44

1.7K 85 38
                                    

"Isi kepala tetap berisik meski kesadaran semakin menipis. Seperti air di pantai, kapan tenangnya?"

_Taksa Gavriel_




Happy Reading

🌧️🌧️🌧️






Seorang remaja berlari tergesa-gesa memasuki tempatnya bernaung, riuh bunyi sepatu menggema saat ia berlari menaiki undakan tangga. Keringat membanjiri pelipis dengan masih mengenakan seragam sekarang dia membuka pintu kamar utama tanpa mengetuk terlebih dahulu.

Deru napas tak beraturan sebab lari yang dia lakukan, pandangannya menyapu sekitar yang sudah seperti kapal pecah, beling berserakan, kertas bercecer tak tentu arah, di tambah meja tumbang dari posisi seharusnya.

Tatapannya berakhir pada seorang pria yang terbaring menutup mata di atas kasur ditemani wanita yang duduk di pinggir ranjang dengan mata sembab. Pemuda itu mendekat lalu mendaratkan bokong di tepi kasur tak jauh dari ibunya.

"Sebenarnya apa yang terjadi? Kok Ayah bisa seperti ini?" tanyanya penasaran.

"Bunda gak tahu Wi, Bunda saja di kabari tukang kebun kita kalau Ayah kamu mengamuk" Danisa memijat pangkal hidungnya merasa pusing.

Sebenarnya suaminya ini kenapa? Belakang jadi emosian dan tak segan melukai orang di sekitarnya, semakin hari Bayu kian tak terkendali. Entah sudah berapa banyak perabotan rumah tangga dihancurkan suaminya itu.

"Dari kemarin Ayah marah-marah terus, heran. Seingatku dulu Ayah marahnya cuma sama Aksa, lah sekarang aku pun kena gampar" keluh Wira bernada kesal.

Ia tidak suka Ayah yang kasar, dia benci saat Ayah tidak lagi bersikap lembut. Pria itu telah berubah jauh dari apa yang selama ini Wira rasakan.

Apa ini karena keengganan Aksa untuk pulang?

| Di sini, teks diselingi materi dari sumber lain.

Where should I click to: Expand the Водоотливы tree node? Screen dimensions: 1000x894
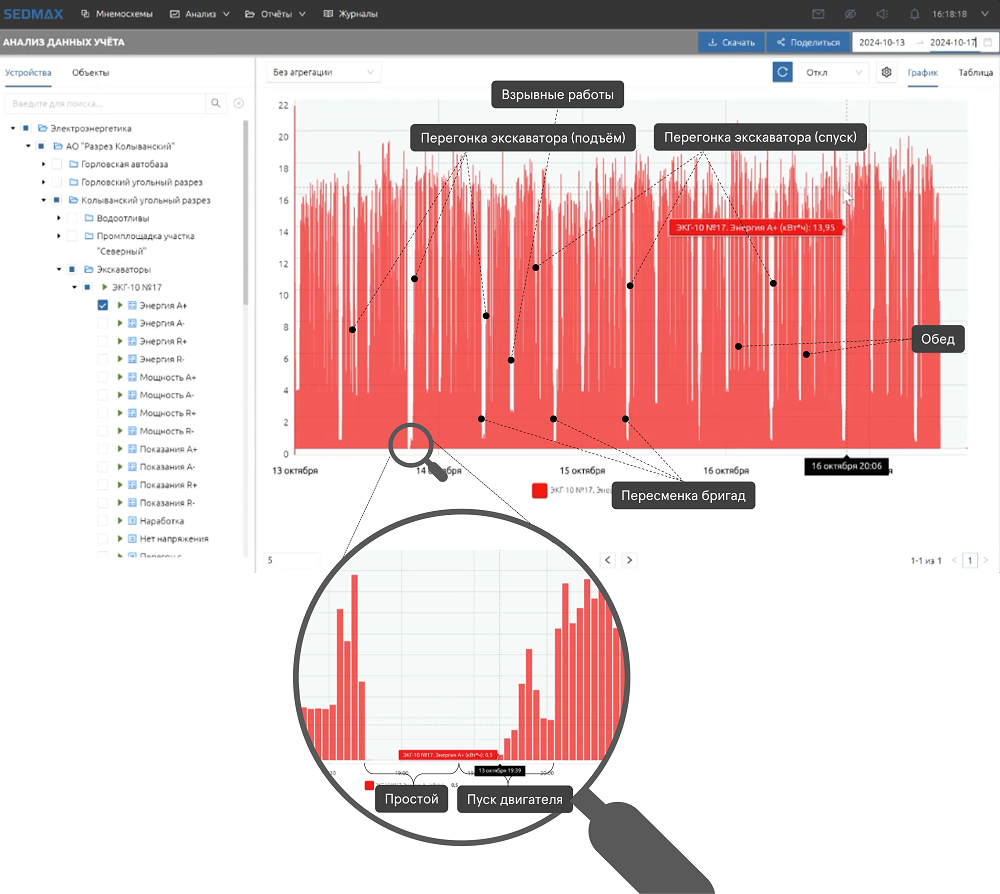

Seberpengaruh itukah? Dari sini ia jadi mengambil satu kesimpulan bahwa diantara dia dan sang kakak tidak pernah berada dalam level yang sama.

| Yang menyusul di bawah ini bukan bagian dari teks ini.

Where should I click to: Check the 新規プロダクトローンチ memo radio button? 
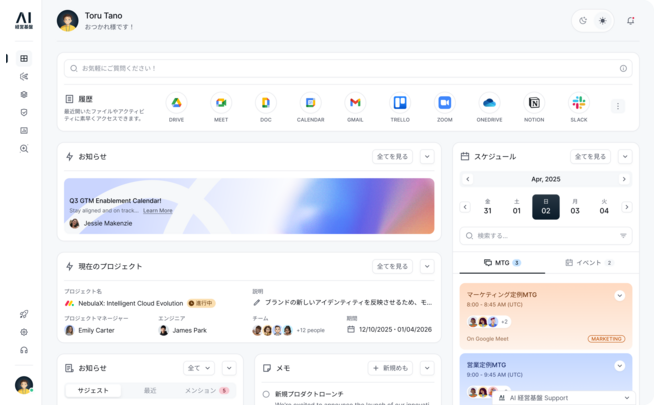(x=266, y=394)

Dia mendapat kasih sayang dan segala hal yang seorang Anak inginkan dengan mudah, sementara sang kakak justru keterbalikka nya. Aksa memang diperlakukan tidak sama seperti Wira, tapi dia orang yang paling berpengaruh bagi ayahnya.

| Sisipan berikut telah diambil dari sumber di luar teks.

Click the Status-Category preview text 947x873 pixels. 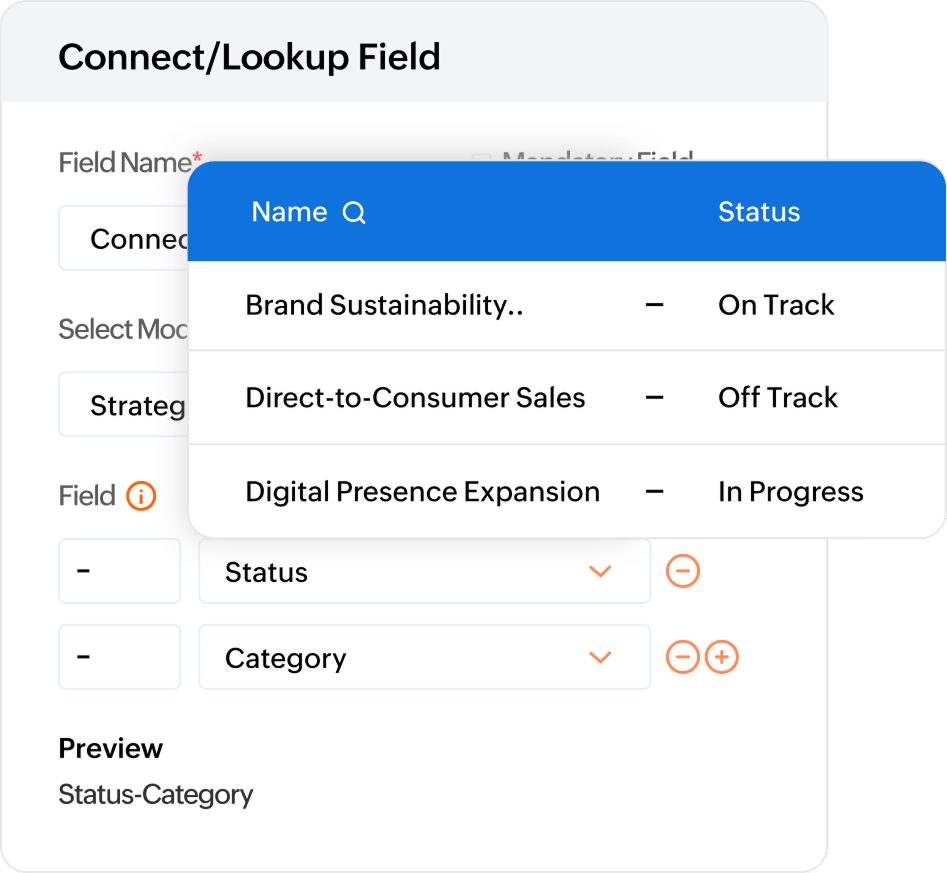155,794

Ibaratnya cangkang kura-kura, saat ada cangkang itulah yang menjadi pelindung, tetapi jika kura-kura kehilangan cangkangnya sama saja dengan kehilangan rumah dan pelindung.

"Ayah mu lagi banyak pikiran Wi, mungkin pekerjaan kantornya ada masalah dan dia juga pasti kepikiran kakak kamu" terang Danisa tak ingin anaknya beranggapan yang tidak-tidak.

"Tapi kan gak harus ngebuat kekacauan kayak gini, Ayah lebay banget" sungut Wira, meski begitu ia tetap sangat mengkhawatirkan kondisi Ayah yang tak stabil emosionalnya.

"Heh, gak boleh ngomong gitu!" sergah wanita 42 tahun tersebut tidak suka dengan tutur kata putranya yang terdengar tidak sopan.

Atensi wanita itu beralih pada sang suami yang perlahan kembali memperoleh kesadaran setelah di beri obat penenang beberapa waktu lalu oleh dokter yang ia panggil. Pria itu mengerjap menyesuaikan bias cahaya yang masuk ke mata, ia sedikit meringis merasa pusing.

"Kamu sudah pulang Wi?" tanya Bayu bersandar pada kepala ranjang yang dengan sigap dibantu istrinya.

"Hemm" gumam pemuda itu memperhatikan wajah sang ayah lekat.

"Kenapa?" Bayu mengernyit tak mengerti maksud tatapan anak bungsunya.

Wira menggeleng sebagai respon atas tanya ayahnya.